Dataset records START

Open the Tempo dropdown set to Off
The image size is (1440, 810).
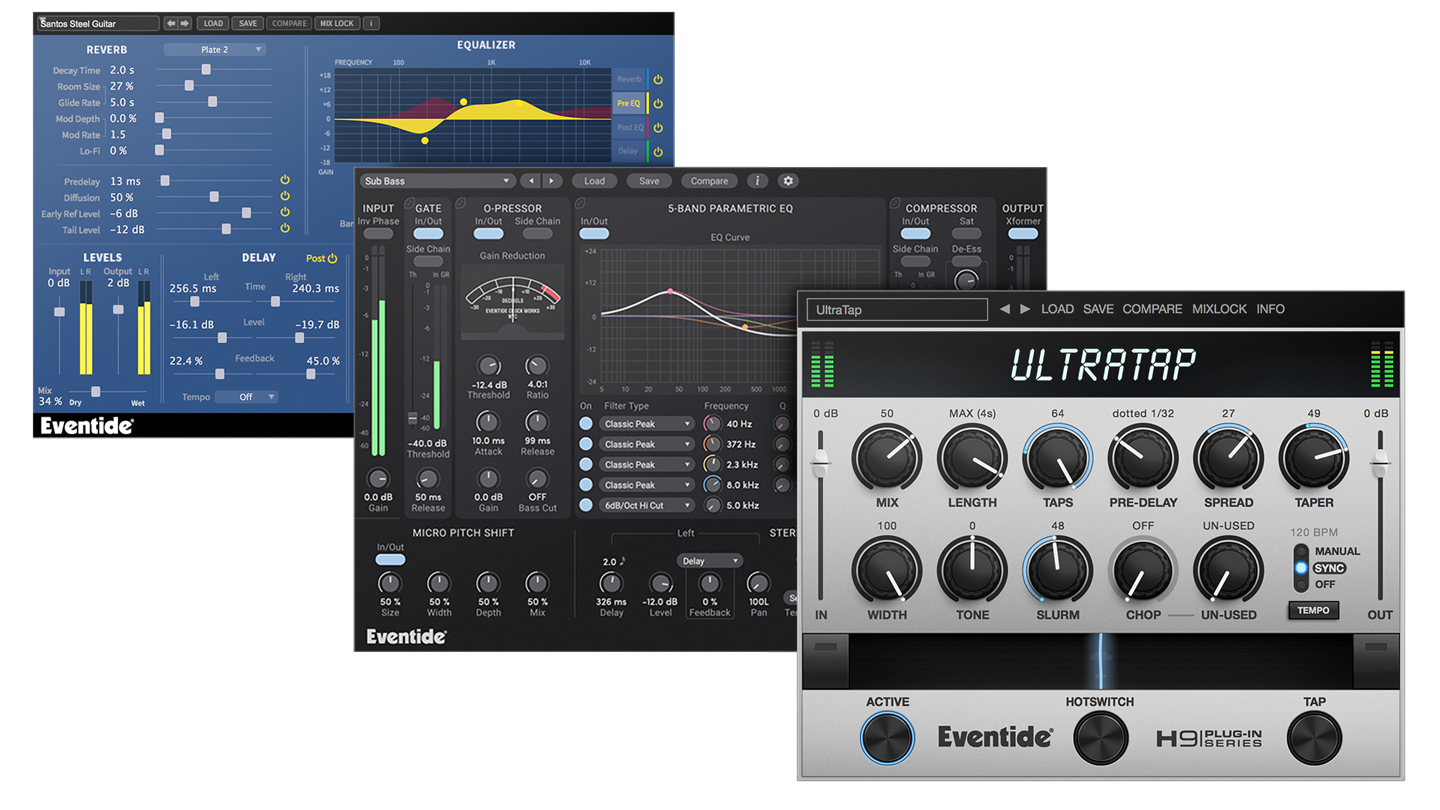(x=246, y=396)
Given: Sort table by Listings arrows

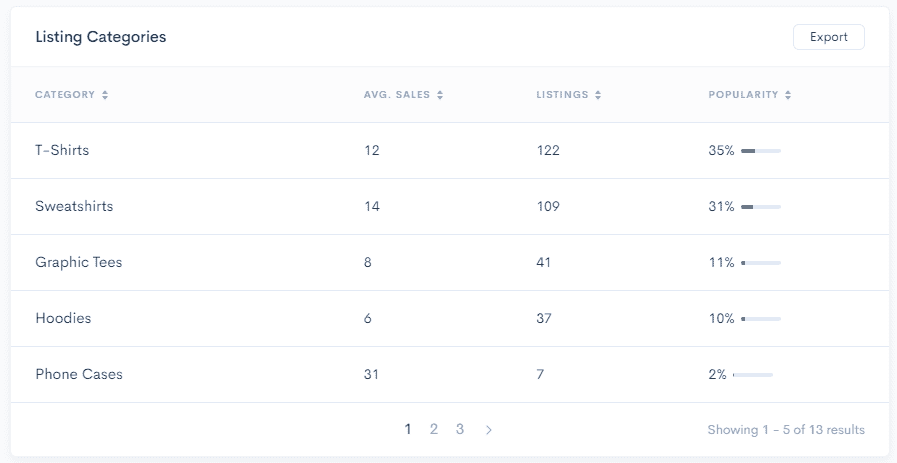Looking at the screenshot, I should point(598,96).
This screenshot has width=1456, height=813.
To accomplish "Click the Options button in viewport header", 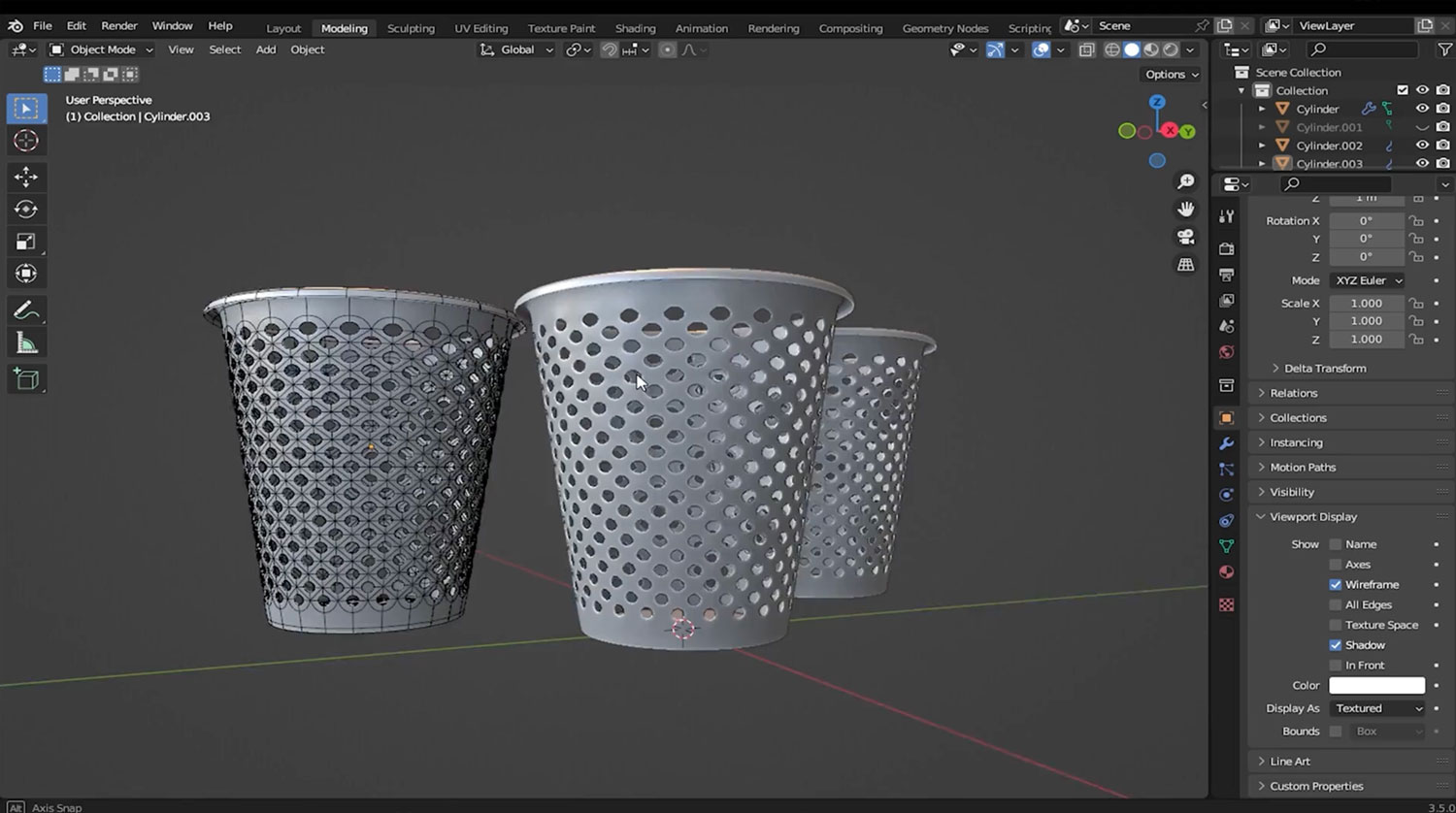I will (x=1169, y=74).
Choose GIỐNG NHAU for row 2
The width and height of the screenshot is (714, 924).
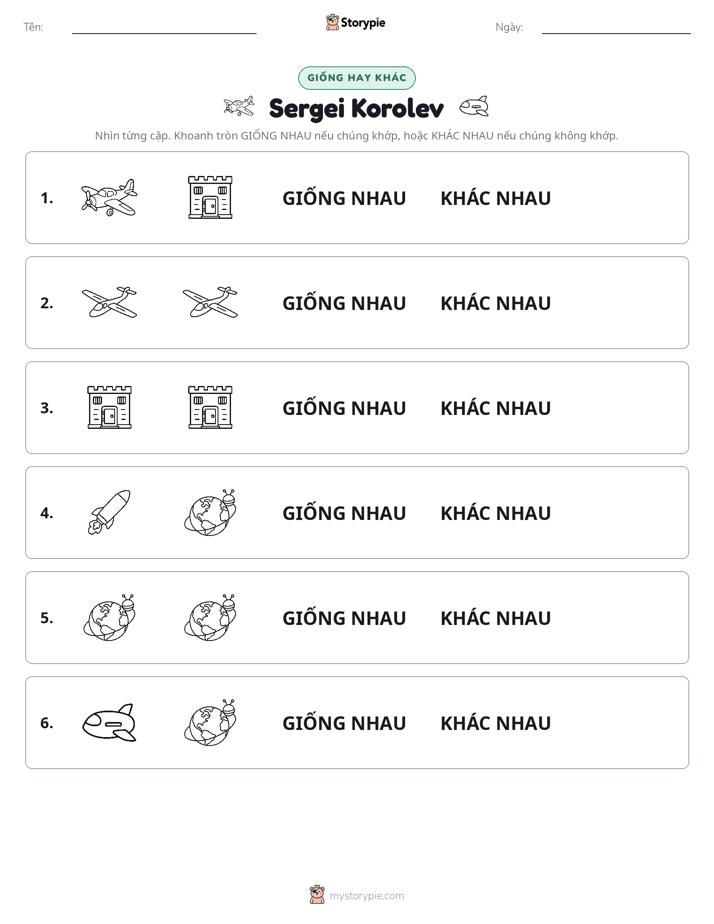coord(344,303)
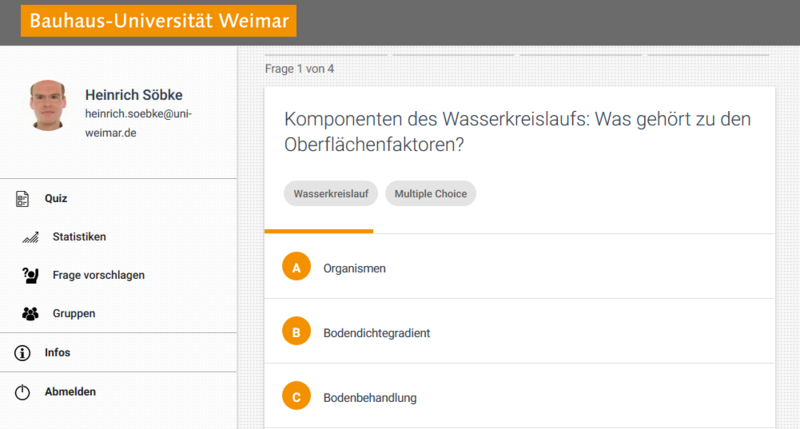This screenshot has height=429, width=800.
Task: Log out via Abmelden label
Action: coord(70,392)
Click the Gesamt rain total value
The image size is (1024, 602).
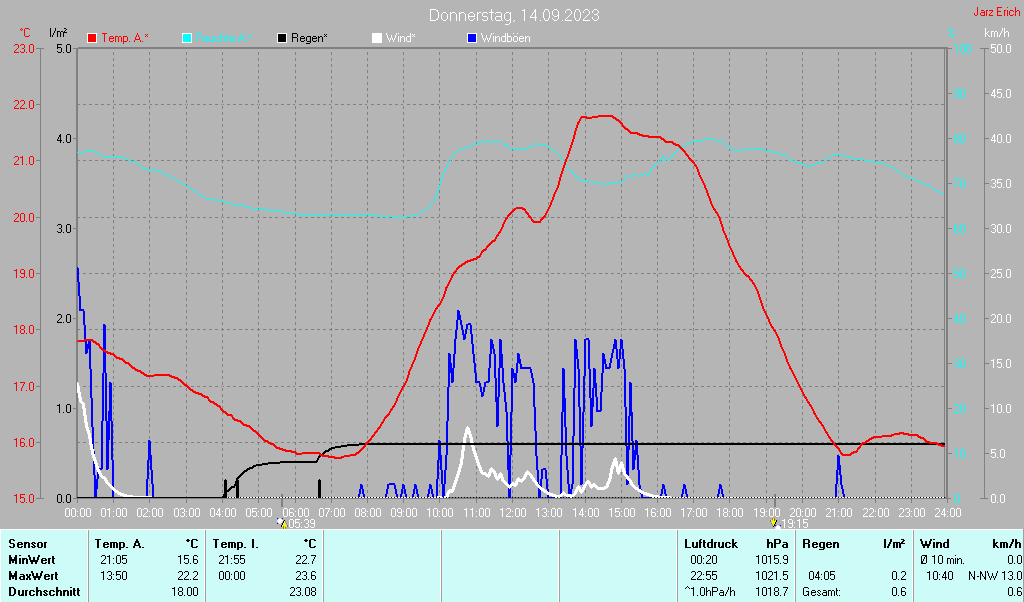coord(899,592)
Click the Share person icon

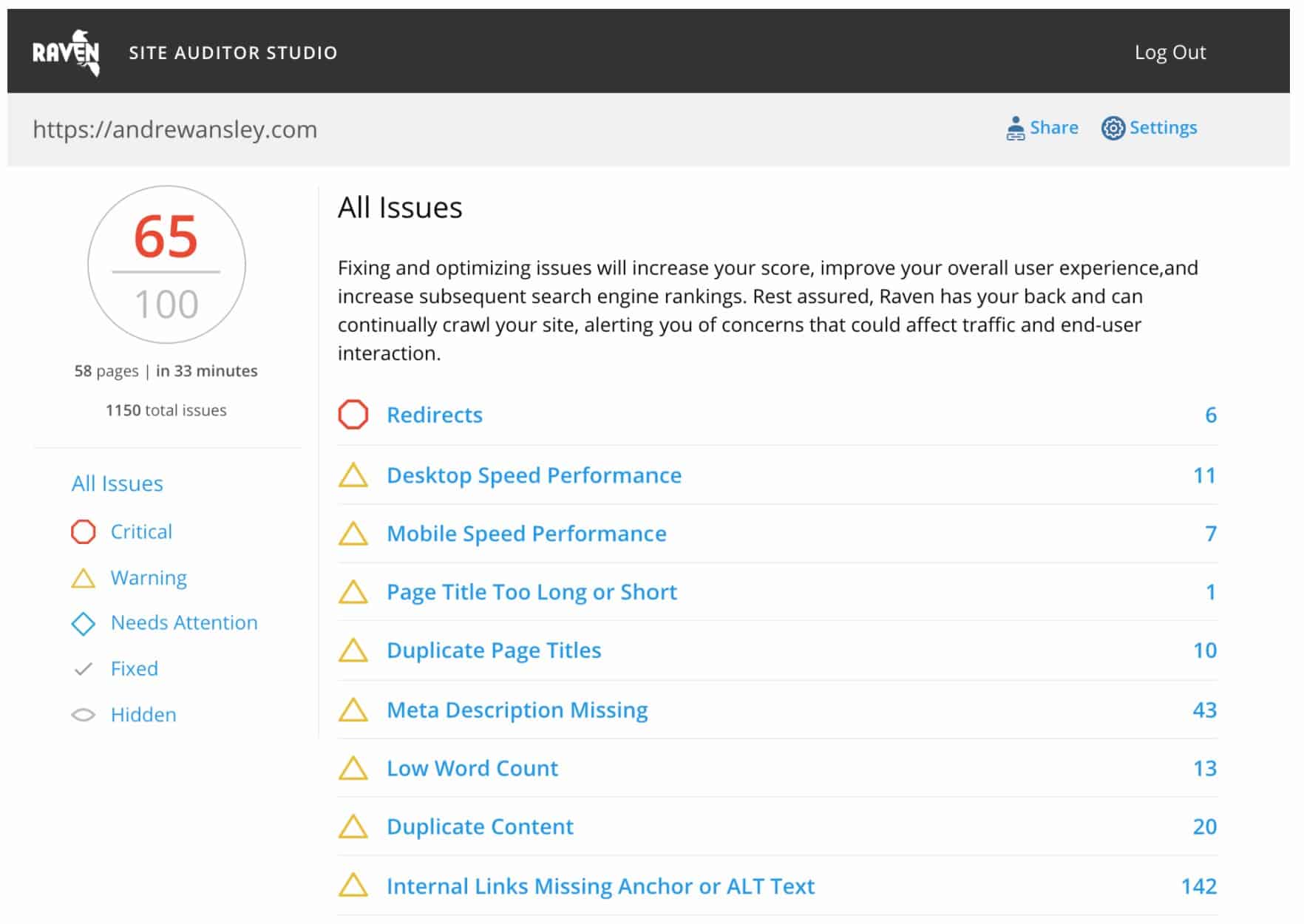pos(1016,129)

Dataset records END

What needs to be done -
Reproduce word for word the lines running from the line with "The image size is (1024, 602)." through the end of the data, both included, and nothing else; leave out the pictures.

Your response -
The image size is (1024, 602).
coord(899,592)
Click the Share person icon

pos(1016,129)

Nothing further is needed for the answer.